After creating an instance of requester.Work, then call the Init() method.

func (b *Work) Init() {
	b.initOnce.Do(func() {
		b.results = make(chan *result, min(b.C*1000, maxResult))
		b.stopCh = make(chan struct{}, b.C)
	})
}

Init() method will initialize two channel: results and stopCh. results channel is used for request response communication. And stopCh channel is used for signal to stop the concurrent workers.

Note that there are two ways to exit from the program. The first one is the user manually stops the program, for example, by pressing ctrl + c. In this case, the signal.Notify() method from the std library can catch the signal to terminate the process. The second one is by the time duration option. Both of the process exiting logics are running in a Goroutine.

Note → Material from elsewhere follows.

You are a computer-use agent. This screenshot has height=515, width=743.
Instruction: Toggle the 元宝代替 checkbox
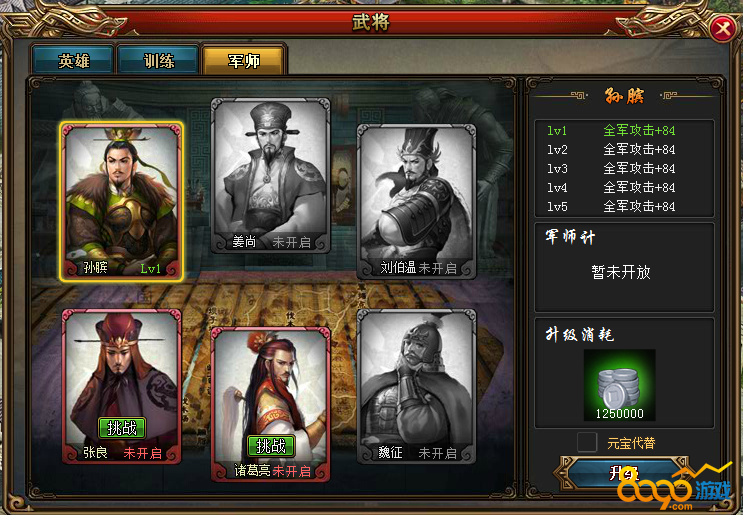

To stop the worker, Stop() method will be called:

func (b *Work) Stop() {
	// Send stop signal so that workers can stop gracefully.
	for i := 0; i < b.C; i++ {
		b.stopCh <- struct{}{}
	}
}

What it does is sending several values to the stopCh channel. Note that it sends b.C values to the channel, which is the same as the number of concurrent workers.

You can imagine that each worker should wait for the value from the stopCh channel. When the worker receives one value, it should stop sending requests. Right? Then in this way, I can stop all the concurrent workers. Let’s check our guess in the following sections.

Concurrent Workers

In the above main function, you can see that Run() is called:

func (b *Work) Run() {
	b.Init()
	b.start = now()
	b.report = newReport(b.writer(), b.results, b.Output, b.N)
	// Run the reporter first, it polls the result channel until it is closed.
	go func() {
		runReporter(b.report)
	}()
	b.runWorkers()
	b.Finish()
}

There are several points worthy of discussion. In this section, let’s review runWorkers(). And runReporter() and Finish() are related to test result reports, and we will revisit them later in this article.

runWorkers() goes as follows:

func (b *Work) runWorkers() {
	var wg sync.WaitGroup
	wg.Add(b.C)

	client := &http.Client{
		// hide details
	}

	for i := 0; i < b.C; i++ {
		go func() {
			b.runWorker(client, b.N/b.C)
			wg.Done()
		}()
	}
	wg.Wait() // block here before all workers stop
}

This is a very typical pattern to launch multiple goroutine via sync.WaitGroup. Each worker is created by calling b.runWorker in a goroutine. In this way, multiple concurrent workers can run together.

Note that before all workers finish their tasks, wg.Wait() will block Finish() to run, which is used to report test results. And we will talk about it in the following sections.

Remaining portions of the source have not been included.